Ce qu’on appelle désormais la ren trée politique du chef de file de l’op position, Hama Amadou, lors du congrès d’investiture d’Omar Hamidou Tchiana, président du parti Amen-Amin, a manifestement enclenché les hostilités politiques entre les deux pôles qui se disputent les faveurs des électeurs nigériens au titre des élections locales et générales 2020- 2021. Des hostilités qui vont être chaudes au regard de la “violence” des coups d’annonce. Aux accusations crues, directes et déstabilisatrices de Hama Amadou qui a dénoncé l’illégalité de la campagne du candidat du pouvoir et la volonté, manifeste de le faire passer président de la République comme lettre à la poste, ont fait écho la réplique cinglante mais quelque peu osée de Mohamed Bazoum qui dit à qui veut l’entendre qu’il ne compte pas s’arrêter parce que des gens dénoncent le caractère illégal de sa campagne électorale avant l’heure. Mieux, il souligne que ceux qui le dénoncent n’y peuvent rien et que, s’ils le contestent, ils n’ont qu’à faire ce qui leur convient pour mettre un terme à son périple électoral. Visiblement, les nombreuses piques de Hama Amadou ont fait mal, très mal puisqu’il y est pêle-mêle dénoncé l’illégalité de la campagne électorale que mène Mohamed Bazoum, mais également la collusion avec le narcotrafic et la corruption comme arme de combat électoral.

====================

[Consigne A] Relevez toutes les personnes désignées par leur nom dans le texte sur la rentrée politique de Hama Amadou.
[Consigne B] Reprenez le texte sur la rentrée politique de Hama Amadou et prolongez-le à la suite de sa dernière phrase.

[Données affichées]
====================

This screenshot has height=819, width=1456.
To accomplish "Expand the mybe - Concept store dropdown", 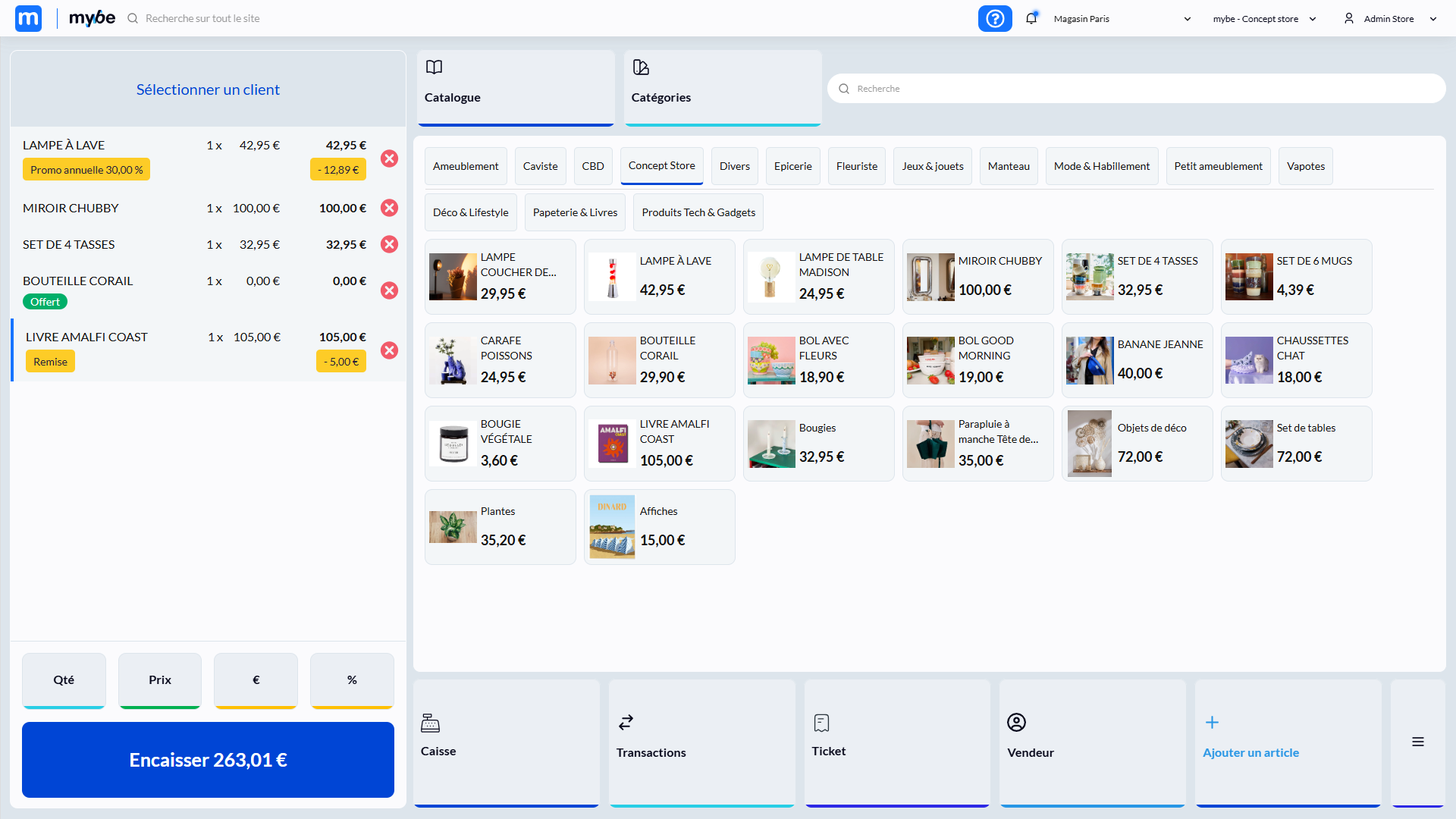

====================

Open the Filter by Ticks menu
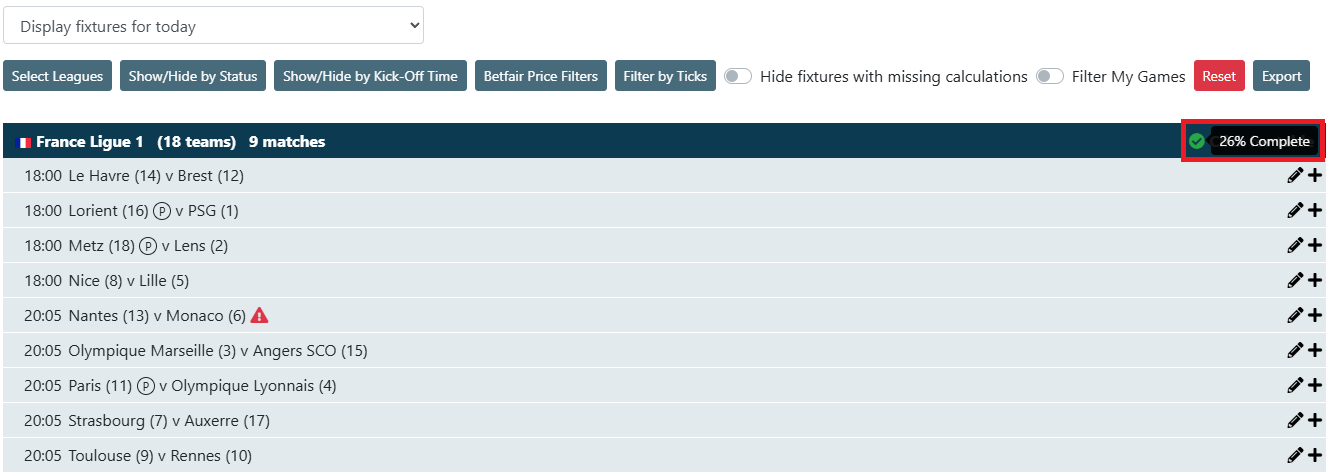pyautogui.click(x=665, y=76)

====================

[Réponse A]
- Hama Amadou
- Omar Hamidou Tchiana
- Mohamed Bazoum

[Réponse B]
Plus qu’une réplique à Hama Amadou, le propos de Mohamed Bazoum est une gifle retentissante à maître Issaka Souna, le président de la Ceni.

Mohamed Bazoum a averti : « je ne compte pas m’arrêter et j’irai, n’en déplaise à ceux qui s’en plaignent, dans toutes les communes du Niger ». Plus qu’une réplique à Hama Amadou, le propos du président et candidat du Pnds Tarayya est une gifle retentissante à maître Issaka Souna, le président de la Ceni qui, la veille, cherchait à rassurer par voie de presse, sur la crédibilité du processus électoral en cours. Pourtant, il n’a pas levé le petit doigt pour l’enjoindre d’arrêter son périple électoral, encore moins de lui appliquer la sanction prévue par le code électoral. Un code électoral qui est violé, a indiqué le chef de file de l’opposition, par ceux qui l’ont élaboré à leur convenance. Selon l’article 91 de la loi électorale, « avant l’ouverture de la campagne, tous actes de propagande électorale déguisée, toutes manifestations ou déclarations publiques de soutien à un candidat ou à un parti politique ou coalition de partis politiques, faits directement ou indirectement par toute personne, association ou groupement de personnes, quels qu’en soient la nature ou le caractère, sont interdit. ». Pourtant, ni la Ceni, précisément interpellée sur la question, ni le ministère de l’Intérieur, n’a daigné interdire cette campagne électorale qui plombe toute communication sur la crédibilité du processus électoral.

La tenue d’élections démocratiques, transparentes et inclusives avec une Ceni véritablement indépendante et un juge constitutionnel impartial.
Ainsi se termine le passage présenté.